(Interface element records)
■ ■ ■ ■ ■ ■ ■

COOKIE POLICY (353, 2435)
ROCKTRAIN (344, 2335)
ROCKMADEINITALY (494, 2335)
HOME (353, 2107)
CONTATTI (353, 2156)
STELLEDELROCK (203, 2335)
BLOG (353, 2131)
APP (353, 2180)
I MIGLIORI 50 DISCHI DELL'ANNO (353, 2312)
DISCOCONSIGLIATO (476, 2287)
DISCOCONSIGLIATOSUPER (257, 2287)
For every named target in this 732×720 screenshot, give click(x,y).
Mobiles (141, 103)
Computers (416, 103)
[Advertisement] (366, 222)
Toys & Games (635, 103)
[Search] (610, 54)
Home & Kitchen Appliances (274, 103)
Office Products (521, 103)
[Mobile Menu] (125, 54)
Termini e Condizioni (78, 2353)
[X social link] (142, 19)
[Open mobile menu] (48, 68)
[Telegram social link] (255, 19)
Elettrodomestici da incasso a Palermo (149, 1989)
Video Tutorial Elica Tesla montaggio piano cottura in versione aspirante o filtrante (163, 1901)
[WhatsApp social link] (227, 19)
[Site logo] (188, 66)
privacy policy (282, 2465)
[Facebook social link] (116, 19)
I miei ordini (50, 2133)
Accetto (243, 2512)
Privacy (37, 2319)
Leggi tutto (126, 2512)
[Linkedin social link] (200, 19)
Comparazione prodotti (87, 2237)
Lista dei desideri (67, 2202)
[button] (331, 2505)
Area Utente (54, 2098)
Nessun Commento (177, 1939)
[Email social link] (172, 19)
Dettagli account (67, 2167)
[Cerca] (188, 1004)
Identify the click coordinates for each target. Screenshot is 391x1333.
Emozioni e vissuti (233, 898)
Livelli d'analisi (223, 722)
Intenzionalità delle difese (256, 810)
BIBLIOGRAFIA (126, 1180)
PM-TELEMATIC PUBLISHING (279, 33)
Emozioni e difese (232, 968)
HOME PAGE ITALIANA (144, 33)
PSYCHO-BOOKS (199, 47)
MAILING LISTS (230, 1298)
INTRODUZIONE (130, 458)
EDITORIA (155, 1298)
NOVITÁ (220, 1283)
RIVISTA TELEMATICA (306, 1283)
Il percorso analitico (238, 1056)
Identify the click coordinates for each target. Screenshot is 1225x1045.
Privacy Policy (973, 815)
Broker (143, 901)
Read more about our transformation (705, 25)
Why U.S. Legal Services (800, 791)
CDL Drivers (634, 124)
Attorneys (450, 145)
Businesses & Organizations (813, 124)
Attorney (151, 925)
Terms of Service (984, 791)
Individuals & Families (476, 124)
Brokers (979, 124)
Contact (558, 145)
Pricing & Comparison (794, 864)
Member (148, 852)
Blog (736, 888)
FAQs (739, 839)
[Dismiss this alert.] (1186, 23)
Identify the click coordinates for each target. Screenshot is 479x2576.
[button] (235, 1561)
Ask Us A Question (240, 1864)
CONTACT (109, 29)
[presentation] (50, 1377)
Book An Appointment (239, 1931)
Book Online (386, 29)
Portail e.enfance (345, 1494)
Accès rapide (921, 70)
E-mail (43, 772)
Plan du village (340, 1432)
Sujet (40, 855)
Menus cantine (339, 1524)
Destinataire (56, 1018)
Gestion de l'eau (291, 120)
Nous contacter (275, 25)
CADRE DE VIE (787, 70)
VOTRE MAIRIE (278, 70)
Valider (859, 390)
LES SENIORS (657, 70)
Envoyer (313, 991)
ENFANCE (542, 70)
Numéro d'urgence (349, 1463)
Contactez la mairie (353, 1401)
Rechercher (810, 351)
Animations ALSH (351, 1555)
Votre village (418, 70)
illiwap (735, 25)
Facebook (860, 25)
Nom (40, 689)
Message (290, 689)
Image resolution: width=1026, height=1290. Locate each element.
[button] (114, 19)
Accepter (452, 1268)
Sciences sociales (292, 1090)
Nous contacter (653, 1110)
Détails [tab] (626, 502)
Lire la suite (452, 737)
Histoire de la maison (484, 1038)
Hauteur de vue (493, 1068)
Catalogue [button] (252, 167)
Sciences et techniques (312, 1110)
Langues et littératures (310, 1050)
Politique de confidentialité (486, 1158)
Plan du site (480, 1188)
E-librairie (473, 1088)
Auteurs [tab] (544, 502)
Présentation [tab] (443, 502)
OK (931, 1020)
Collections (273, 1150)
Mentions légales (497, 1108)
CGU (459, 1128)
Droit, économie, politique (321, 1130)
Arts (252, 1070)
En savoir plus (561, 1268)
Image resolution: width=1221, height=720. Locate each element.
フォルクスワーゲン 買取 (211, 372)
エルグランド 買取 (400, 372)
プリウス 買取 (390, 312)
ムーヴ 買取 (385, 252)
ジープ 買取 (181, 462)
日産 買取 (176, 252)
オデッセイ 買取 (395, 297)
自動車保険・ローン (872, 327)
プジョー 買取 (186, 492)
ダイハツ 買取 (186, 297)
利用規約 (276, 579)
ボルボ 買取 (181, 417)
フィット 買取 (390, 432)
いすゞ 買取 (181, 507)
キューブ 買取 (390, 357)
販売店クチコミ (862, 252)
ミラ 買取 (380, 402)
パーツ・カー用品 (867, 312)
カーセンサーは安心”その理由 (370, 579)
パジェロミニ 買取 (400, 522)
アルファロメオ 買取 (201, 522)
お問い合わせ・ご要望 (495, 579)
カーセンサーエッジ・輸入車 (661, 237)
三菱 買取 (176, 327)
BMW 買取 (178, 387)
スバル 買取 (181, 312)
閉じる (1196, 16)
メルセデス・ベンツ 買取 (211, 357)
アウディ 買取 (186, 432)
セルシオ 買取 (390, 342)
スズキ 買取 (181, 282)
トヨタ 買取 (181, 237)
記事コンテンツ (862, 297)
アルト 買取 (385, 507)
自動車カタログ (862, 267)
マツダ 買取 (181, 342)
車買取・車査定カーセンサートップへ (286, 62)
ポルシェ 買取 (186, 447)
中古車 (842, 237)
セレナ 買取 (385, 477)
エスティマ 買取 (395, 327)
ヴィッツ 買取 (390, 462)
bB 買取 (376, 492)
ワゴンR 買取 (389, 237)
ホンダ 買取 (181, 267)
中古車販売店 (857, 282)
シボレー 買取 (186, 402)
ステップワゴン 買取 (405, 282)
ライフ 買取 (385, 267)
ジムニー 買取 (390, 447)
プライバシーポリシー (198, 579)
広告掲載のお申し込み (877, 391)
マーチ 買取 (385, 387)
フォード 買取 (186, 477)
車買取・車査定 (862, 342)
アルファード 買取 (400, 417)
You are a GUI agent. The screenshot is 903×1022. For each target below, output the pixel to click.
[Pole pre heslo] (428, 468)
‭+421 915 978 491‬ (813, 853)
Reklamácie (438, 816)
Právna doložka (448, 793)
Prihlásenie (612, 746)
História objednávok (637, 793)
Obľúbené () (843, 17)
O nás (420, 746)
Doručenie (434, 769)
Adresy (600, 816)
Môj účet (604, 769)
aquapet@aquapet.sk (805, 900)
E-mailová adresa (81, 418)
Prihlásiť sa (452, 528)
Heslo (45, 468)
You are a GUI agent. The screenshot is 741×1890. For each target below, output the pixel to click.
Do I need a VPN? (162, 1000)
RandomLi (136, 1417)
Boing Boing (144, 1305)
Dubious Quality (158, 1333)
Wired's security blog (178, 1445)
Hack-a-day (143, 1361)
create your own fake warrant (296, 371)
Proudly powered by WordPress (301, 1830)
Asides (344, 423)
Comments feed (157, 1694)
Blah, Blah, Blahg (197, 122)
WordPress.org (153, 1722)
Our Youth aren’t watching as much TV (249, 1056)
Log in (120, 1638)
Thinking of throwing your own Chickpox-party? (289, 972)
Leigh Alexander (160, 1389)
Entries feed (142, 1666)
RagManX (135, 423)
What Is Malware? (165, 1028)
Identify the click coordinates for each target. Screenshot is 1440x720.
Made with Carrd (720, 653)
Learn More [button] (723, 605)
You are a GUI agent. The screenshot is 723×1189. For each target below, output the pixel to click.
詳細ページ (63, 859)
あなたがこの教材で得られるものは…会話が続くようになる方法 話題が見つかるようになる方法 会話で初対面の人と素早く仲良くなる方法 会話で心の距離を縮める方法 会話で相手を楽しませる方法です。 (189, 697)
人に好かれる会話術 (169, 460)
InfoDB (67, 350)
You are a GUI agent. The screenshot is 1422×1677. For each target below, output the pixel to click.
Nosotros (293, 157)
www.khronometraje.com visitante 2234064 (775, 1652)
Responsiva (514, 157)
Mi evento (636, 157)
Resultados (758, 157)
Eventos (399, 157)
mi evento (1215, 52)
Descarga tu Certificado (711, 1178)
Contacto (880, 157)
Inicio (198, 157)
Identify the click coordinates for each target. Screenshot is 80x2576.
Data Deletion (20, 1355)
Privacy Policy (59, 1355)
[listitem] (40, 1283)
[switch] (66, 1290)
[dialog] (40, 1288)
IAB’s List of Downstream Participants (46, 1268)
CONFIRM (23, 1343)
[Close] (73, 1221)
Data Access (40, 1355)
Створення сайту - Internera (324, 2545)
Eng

■ ■ ■ ■ ■ ■ ■

• **TASK GOAL**: Express the stretch of the listing from the line containing "Area Utente (54, 2098)" through the line containing "RIVISTA TELEMATICA (306, 1283)", both included, as a JSON list of strings, one string per line, with blank lines omitted.

• **ANSWER TO THIS TASK**:
[
  "Area Utente (54, 2098)",
  "Nessun Commento (177, 1939)",
  "[Email social link] (172, 19)",
  "Dettagli account (67, 2167)",
  "[Cerca] (188, 1004)",
  "Identify the click coordinates for each target. Screenshot is 391x1333.",
  "Emozioni e vissuti (233, 898)",
  "Livelli d'analisi (223, 722)",
  "Intenzionalità delle difese (256, 810)",
  "BIBLIOGRAFIA (126, 1180)",
  "PM-TELEMATIC PUBLISHING (279, 33)",
  "Emozioni e difese (232, 968)",
  "HOME PAGE ITALIANA (144, 33)",
  "PSYCHO-BOOKS (199, 47)",
  "MAILING LISTS (230, 1298)",
  "INTRODUZIONE (130, 458)",
  "EDITORIA (155, 1298)",
  "NOVITÁ (220, 1283)",
  "RIVISTA TELEMATICA (306, 1283)"
]